◆ **Ejercicios propuestos**
(a) Indica si cada afirmación concuerda con el ensayo sobre «El juego del calamar» y justifica tu respuesta con las palabras decisivas del ensayo, citadas literalmente.
(i) El ensayo se publicó el 30.11.2021.
(ii) La serie se estrenó en la plataforma Netflix.
(iii) El autor asegura que su análisis no contiene spoilers.
(b) Responde a estas preguntas sobre el ensayo sobre «El juego del calamar»:
(i) ¿Quién dirige la serie?
(ii) ¿A quién se atribuye la cita «Cuando tropiezas, ahí está tu tesoro»?
(iii) ¿Cómo se titula el apartado que sigue al aviso sobre los spoilers?
(c) Prosigue, por favor, el ensayo sobre «El juego del calamar» a partir de la última frase que aparece.

◆ **Texto fuente**
○ ○ ○ ○ ○

[Ensayo] «El juego del calamar»: La pedagogía de los abismos

Este es el segundo texto que nuestro redactor catalán dedica a fin de escudriñar los significados estéticos y audiovisuales de la serie surcoreana que dirigida por el realizador Hwang Dong-hyuk rompe récords de audiencia y de visionados desde su estreno a través de la popular plataforma Netflix.

Por Jordi Mat Amorós i Navarro

Publicado el 30.11.2021

«Cuando tropiezas, ahí está tu tesoro».
Joseph Campbell

Planteada como una metáfora de la deshumanización de nuestro mundo global —el cual está cada vez más dominado por el interés económico y la competitividad— esta espléndida serie surcoreana nos muestra que incluso —o precisamente— en el peor abismo pueden desarrollarse potenciales humanos no reconocidos.

Porque por muy cruda que sea la realidad personal o social —la ficticia de esos personajes y la nuestra del día a día— cada uno es libre de elegir con qué actitud la vivencia y esa decisión suele determinar tanto su presente como especialmente su futuro.

Dong-hyuk nos muestra las distintas actitudes de los protagonistas ante su dura realidad —dentro y fuera del perverso juego— y precisamente en esos acertados retratos humanos es donde a mi entender se esconde la mayor pedagogía de la obra audiovisual.

Debo de advertir que el análisis que sigue contiene inevitablemente spoilers.

 

De niños y adultos

«Crecer es una oportunidad y un derecho que todos los seres humanos poseemos. Si todo está en la mente y en el corazón del hombre es muy importante que éste reconozca su propia naturaleza y actúe de acuerdo a ella».

○ ○ ○ ○ ○

◆ **Datos mostrados**
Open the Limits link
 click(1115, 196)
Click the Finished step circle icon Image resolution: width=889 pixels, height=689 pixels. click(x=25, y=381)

○ ○ ○ ○ ○

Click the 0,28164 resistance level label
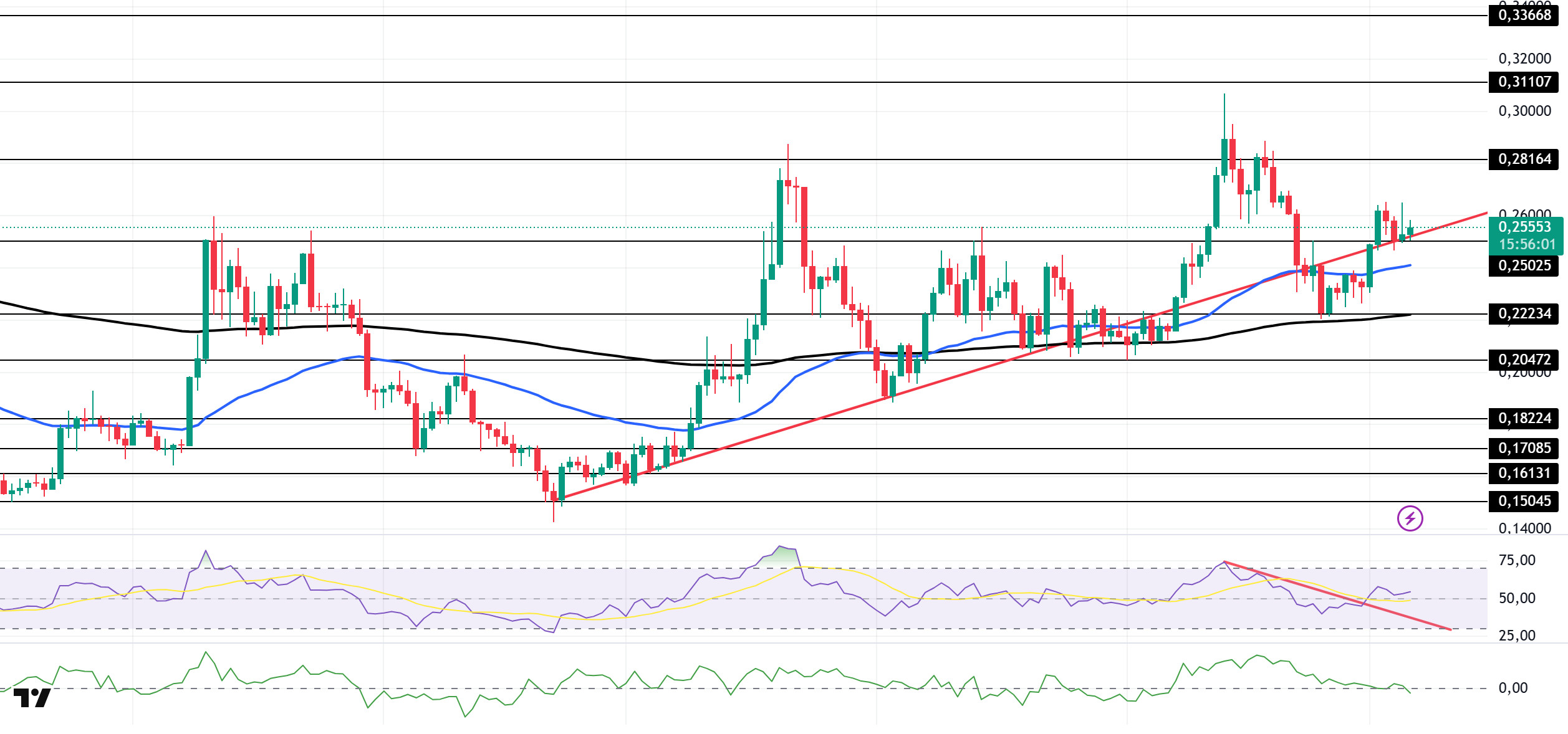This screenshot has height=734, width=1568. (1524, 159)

○ ○ ○ ○ ○

◆ **Problemas resueltos**
(a)
(i) Sí: «Publicado el 30.11.2021».
(ii) Sí: «desde su estreno a través de la popular plataforma Netflix».
(iii) No: «el análisis que sigue contiene inevitablemente spoilers».

(b)
(i) Hwang Dong-hyuk.
(ii) A Joseph Campbell.
(iii) «De niños y adultos».

(c)
Federico González Frías

Seong (excelente la interpretación de Lee Jung-jae) es el protagonista principal de la serie y quien acaba siendo el vencedor del juego a pesar de que de entrada no parece ser ni el más fuerte ni el más inteligente de los contrincantes.

Se nos muestra cómo es su vida antes de participar en esa competición perversa, él se aloja en la humilde vivienda de su madre, no tiene trabajo desde hace mucho tiempo y ve poco a su única hija quien vive con la madre y su nueva pareja en un barrio acomodado.

Su actitud ante la vida, ante las pérdidas que ha sufrido, es la no asunción plena de la realidad. Engaña a su madre y a su hija, las engaña o cree que las engaña en un patético engañarse a sí mismo que le hunde cada vez más en su abismo personal, un abismo que tiene en lo material su aspecto más visible.

Seong pretende solucionar sus deudas arriesgando en apuestas lo poco que puede ahorrar la madre, una mujer ya mayor y enferma que carga con la responsabilidad que él no asume.

Carga con ella porque su hijo se comporta como un niño incapaz de crecer, como un niño apenas adulto. Incluso su hija preadolescente es más sensata que él, y a menudo invierten los papeles y es la niña la que le aconseja o le protege consciente de su inconsciencia.

Entiendo como virtud el que Seong tenga a su niño a flor de piel, que haya cuidado ese niño que todos somos, y del mismo modo es de resaltar su nobleza de corazón muy por encima de la mayoría de los que serán sus compañeros y contrincantes de juego.

Pero todas esas virtudes de poco le sirven ni sirven a su entorno si no asume como adulto su situación personal, si no desarrolla sus capacidades para responsabilizarse de su vida. Y en este sentido esa cruel competición será para él la trágica forma de lograrlo.

No es el único protagonista del juego que ostenta esa falta de responsabilidad adulta, varios participantes se comportan como niños, niños egoístas que reclaman protagonismo y atención. Desde el matón que lidera un grupo de hombres de nula empatía a la mujer que cree que su sobreactuar le abre puertas.

O el buen hombre de gran corazón que trágicamente en su inocencia sin autoprotección adulta se deja engañar fatalmente por su compañero lobo con piel de cordero.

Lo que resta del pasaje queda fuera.